(photo cred: Jeannie Bosenberg = my bff/roommate/photography idol)
This evening I stopped in at Bob Evans to enjoy coffee and a nice piece of pumpkin pie {one of my fall faves!} A sweet little old couple came and sat in the seats beside me. I'm pretty sure I've stated in a post in this blog that old people creep me out which still stands true- but not these ones. These ones were good ones. They were in love. She ordered his food for him and talked a little louder because he couldn't hear. She dropped her bright pink cane and he got up and got it for her. You sit and stare at them thinking in your head "how did they get that far?" Did he wash off his dinner plate every night after dinner?

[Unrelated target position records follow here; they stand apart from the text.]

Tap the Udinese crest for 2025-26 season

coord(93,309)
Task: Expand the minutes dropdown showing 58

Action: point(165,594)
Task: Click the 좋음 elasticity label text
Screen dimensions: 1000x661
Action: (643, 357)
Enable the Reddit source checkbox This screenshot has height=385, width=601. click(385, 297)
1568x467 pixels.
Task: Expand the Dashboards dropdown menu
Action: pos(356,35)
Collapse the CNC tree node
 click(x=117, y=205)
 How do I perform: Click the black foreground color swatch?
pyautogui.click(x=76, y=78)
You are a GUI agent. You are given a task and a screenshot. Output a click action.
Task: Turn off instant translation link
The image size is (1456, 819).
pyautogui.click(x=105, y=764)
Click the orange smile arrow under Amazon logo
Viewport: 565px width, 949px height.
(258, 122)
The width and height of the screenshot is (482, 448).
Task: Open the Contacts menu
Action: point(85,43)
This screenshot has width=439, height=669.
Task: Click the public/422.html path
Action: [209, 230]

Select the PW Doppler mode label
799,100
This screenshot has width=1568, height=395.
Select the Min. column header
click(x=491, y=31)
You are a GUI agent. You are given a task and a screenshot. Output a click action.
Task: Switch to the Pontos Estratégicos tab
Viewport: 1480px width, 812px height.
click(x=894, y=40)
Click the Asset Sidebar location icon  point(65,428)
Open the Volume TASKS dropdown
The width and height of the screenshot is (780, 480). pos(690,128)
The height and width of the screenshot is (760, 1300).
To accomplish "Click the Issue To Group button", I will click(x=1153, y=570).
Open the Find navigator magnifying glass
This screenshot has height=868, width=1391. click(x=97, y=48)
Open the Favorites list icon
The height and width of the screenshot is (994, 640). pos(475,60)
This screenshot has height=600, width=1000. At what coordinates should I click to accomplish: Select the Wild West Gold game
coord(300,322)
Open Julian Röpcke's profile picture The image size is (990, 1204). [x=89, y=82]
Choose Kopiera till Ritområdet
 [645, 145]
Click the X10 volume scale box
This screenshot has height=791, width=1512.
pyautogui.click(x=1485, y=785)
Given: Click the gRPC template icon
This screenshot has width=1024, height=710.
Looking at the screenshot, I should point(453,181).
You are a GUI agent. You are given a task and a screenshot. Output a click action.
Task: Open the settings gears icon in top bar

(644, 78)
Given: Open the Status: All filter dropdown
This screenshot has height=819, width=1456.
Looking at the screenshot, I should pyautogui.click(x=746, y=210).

Did she pick up her clothes after she tried on 4 different outfits? Did he rub her hair every night? Did she compliment him on his shirt everyday? Or did neither of them do any of it and their love and dedication was so strong it didn't matter? Either way- at this time in my life I just don't feel like Bob Evans is a good spot for me and all their old customers.
A huge struggle I'm tackling this week [yes, that's right. Me tackling an internal issue. You'd think I was new woman] is self acceptance. I think I need to accept who I really am. I want to change many things- such as my .2 snapping point, my intense anxiety levels, my body image thoughts, my ocd, the fact I cuss like a sailor, my worryabouteverythingness, the fact I can never shut the hell up when it deams necessary, or that when I do need to speak about something important I just sit with my hands crossed on my lap. Or the fact I have less than a good relationship with either of my parents, or that my sister and my sweet nephews live 500 miles away, or that I don't trust anyone farther than I can spit. But I think all those less admirable qualities make me, well me. Who would I be if I closed my mouth and was calm all the time or had a perfect family with no struggle. Surely not this girl. And I need to find that this girl is fine just the way she is. I need to find that everything, including myself, is going to be ok.
All will be well. Even after all the promises you've broken to yourself. All will be well. You can ask me how but only time will tell.